Peregrinos en este mundo

Puerta en el Camino de Santiago

Alberto Mateos, coordinador de redacción | Estos días de verano están siendo de sentidas despedidas en la comunidad franciscana a la que pertenezco. Estudié en el colegio que tiene esta comunidad, así es que sé de primera mano que los franciscanos van de un lugar a otro. Eso era algo que de pequeño ni me gustaba ni acababa de entender. No era el único al que le pasaba. Recuerdo una recogida de firmas organizada entre los alumnos del colegio para que no mandaran a otro sitio a un fraile muy carismático. La iniciativa dio resultado a medias, porque sirvió para atrasar lo que, a fin de cuentas, era inevitable.

Como ya llevo unas cuantas despedidas, a estas alturas lo asumo con bastante resignación, aunque me siga dando pena. Los franciscanos, conforme a su regla, no tienen «ni casa, ni lugar», sino que son «peregrinos» y están allí donde los necesitan. Francisco de Asís no quería que se acomodasen.

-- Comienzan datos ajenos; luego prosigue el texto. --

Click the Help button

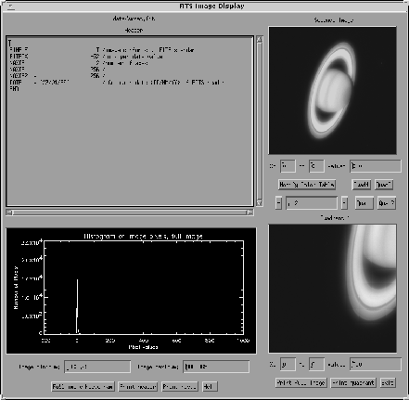210,387
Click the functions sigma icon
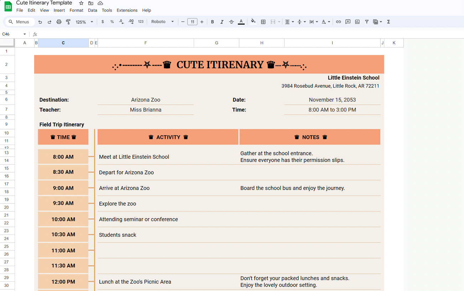 [389, 22]
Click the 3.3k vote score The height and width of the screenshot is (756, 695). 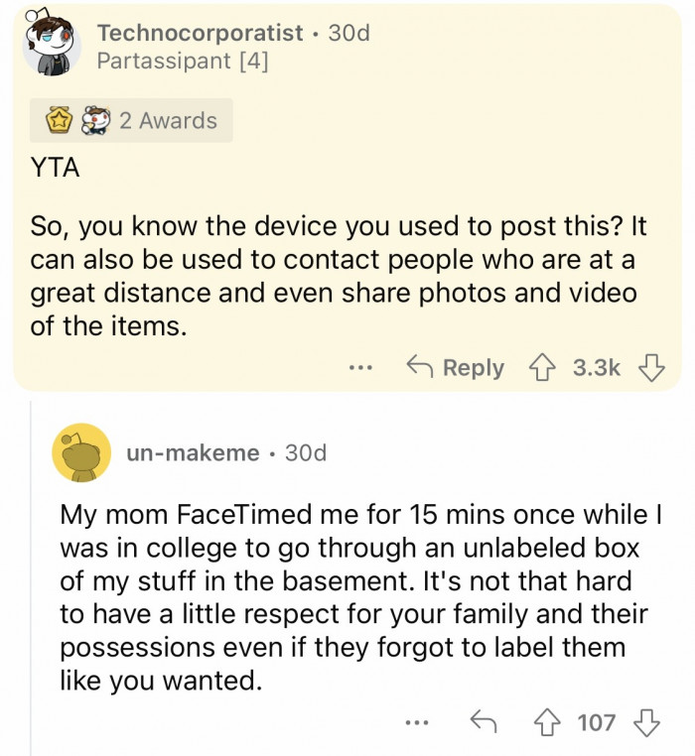pyautogui.click(x=598, y=368)

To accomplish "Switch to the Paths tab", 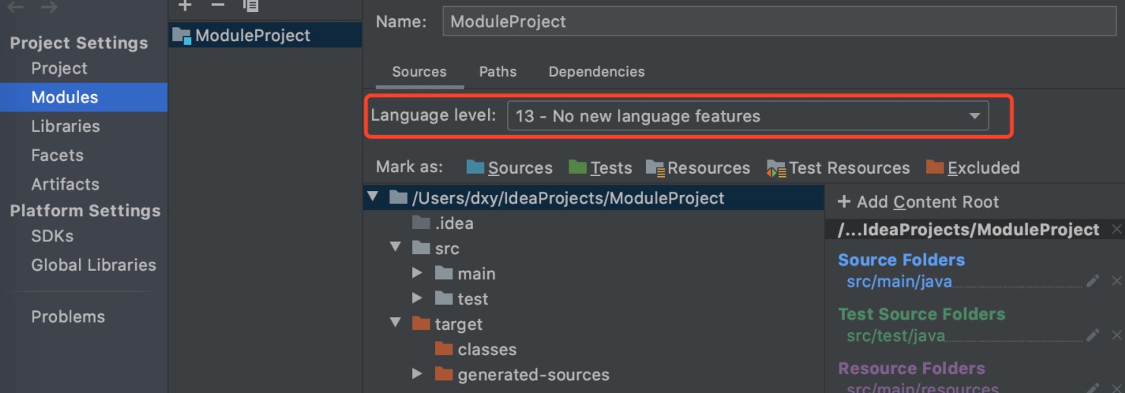I will (x=497, y=71).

Estos cambios de los que hablo son comunes, con mayor o menor frecuencia, a cualquier parroquia o diócesis. El propio Centro de Espiritualidad de Valladolid al que pertenece esta revista ha tenido varios directores. Cada uno de ellos ha ido dejando en el centro su carisma e impronta, junto a varios años de dedicación.

La vida son etapas. Algunas esperamos que pasen rápido y otras nos gustaría que fueran eternas. Unas son emprendidas por uno mismo y otras simplemente te llegan. Todos somos peregrinos en este mundo, como dice Pedro en su primea epístola. Y en este peregrinar, cada una de nuestras etapas no solo deja huella en nosotros mismos, sino en las personas que tenemos cerca.

No podemos parar el transcurso del tiempo ni los cambios que conlleva. Sin embargo, podemos hacer otras cosas, como poner cada uno de nuestra parte para formar comunidad allí donde nos toque. Y también rezar por las vocaciones, para que no falten los pastores, y dar gracias por el aumento del número de diáconos en los últimos años.

Entre aquello que puede permanecer siempre con nosotros en este peregrinar por el mundo está la fe, si así lo elegimos. El cineasta Andréi Tarkovski declaró que la fe es lo único seguro que tenemos, tras ser distinguido en el Festival de Cannes, mientras pasaba sus últimos días de vida en un hospital de París: «La fe es la única cosa que puede salvar al hombre, es mi convicción íntima. ¿Qué otra cosa podría ser? Es lo único que el hombre posee con seguridad». Nuestro camino lo define tanto lo que pasa -a veces demasiado rápido-, como esa fe que permanece en nuestras vidas.